今夜、妊娠したら結婚します~エリート外科医は懐妊婚を所望する~
悠生さんは困ったように笑う。おいでと言われて、私は彼の肩にもたれた。

「弱気になって泣いている君もかわいいよ。たまには頑張らないで、俺に甘えて」

「悠生さん……」

気がつけば哺乳瓶の中のミルクはほとんどなくなり、お腹が満腹になったせいか、柚姫は瓶を咥えたまますやすやと眠っていた。

空の瓶をローテーブルの上に置いて、片手で柚姫を抱き支えながら、反対の手を私の肩に伸ばす。

「おいでお姫さま」

「お姫さまは、柚姫じゃないの?」

「俺の本当のお姫さまは杏だよ。
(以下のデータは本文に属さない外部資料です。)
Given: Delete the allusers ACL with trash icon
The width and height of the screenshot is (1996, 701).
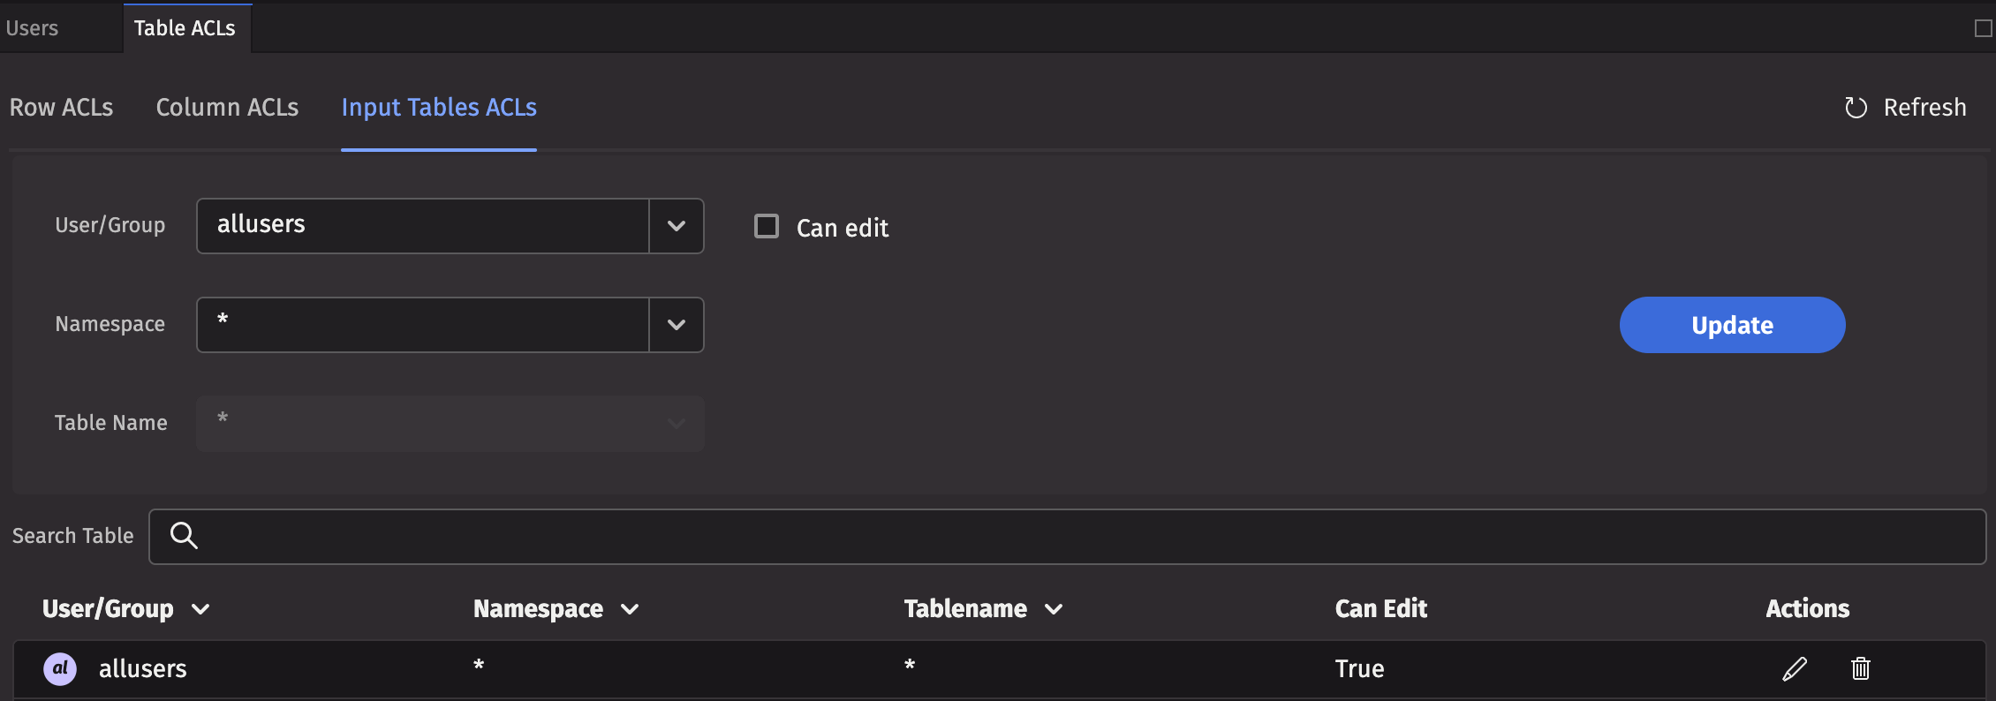Looking at the screenshot, I should [x=1860, y=668].
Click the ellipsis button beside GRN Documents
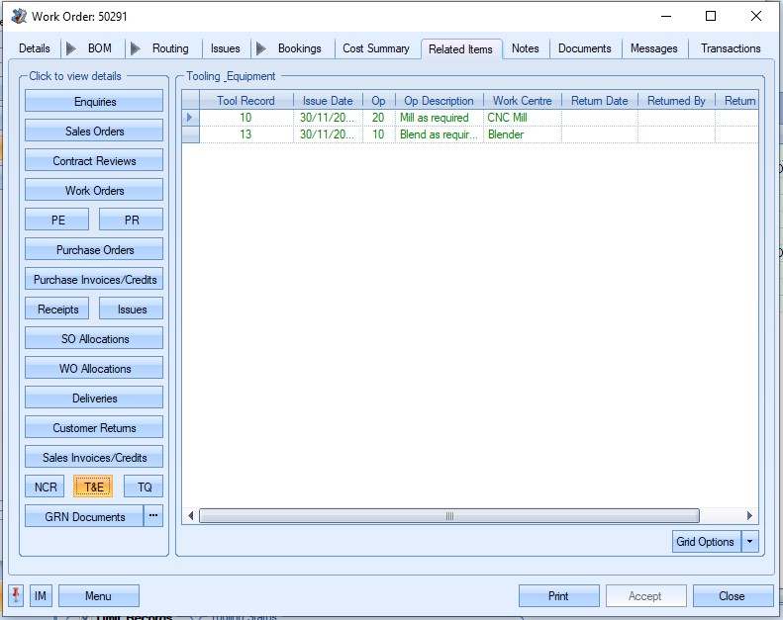The height and width of the screenshot is (620, 783). click(x=153, y=516)

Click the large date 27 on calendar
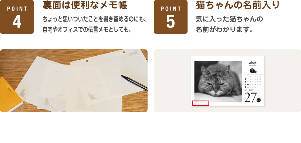250,98
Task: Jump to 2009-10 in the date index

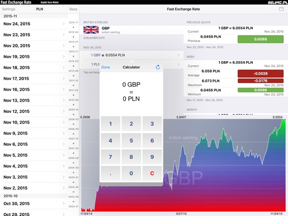Action: point(74,110)
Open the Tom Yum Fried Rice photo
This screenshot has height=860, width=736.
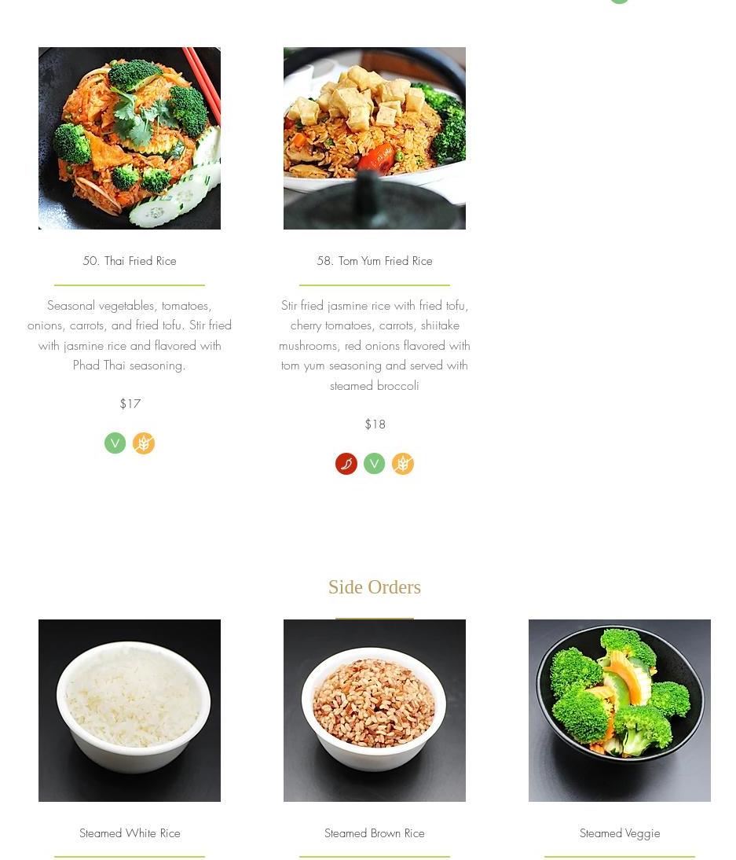pos(375,138)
柚姫は、いつか誰かのお姫さまになる。それまで、大切に見守ってやらないとね」

私の後頭部に手を回しそっと引き寄せると、唇に甘い甘いキスをもたらす。

涙でしょっぱくなってしまった頬を、彼はぺろりと舐めとった。

「愛してるよ、杏」

いつか悠生さんが教えてくれた、愛の定義。『愛は相手をしあわせにするためのもの』――その意味を、ようやく私はわかるようになった。

「私も。愛してる。悠生さん」

悠生さんのことを愛してる。

柚姫のことも。それから母も、悠生さんのご両親も、私を導いてくれた眞木先生や百合根さんのことも、きっと私はみんなのことを愛しているんだと思う。

「たくさん愛しているわ。私、産まれてきてよかった」

「それでこそ、俺の杏だ」

私の頭を優しく撫でてご褒美をくれる。

彼のものだと言われるのが、なんだかとても心地よかった。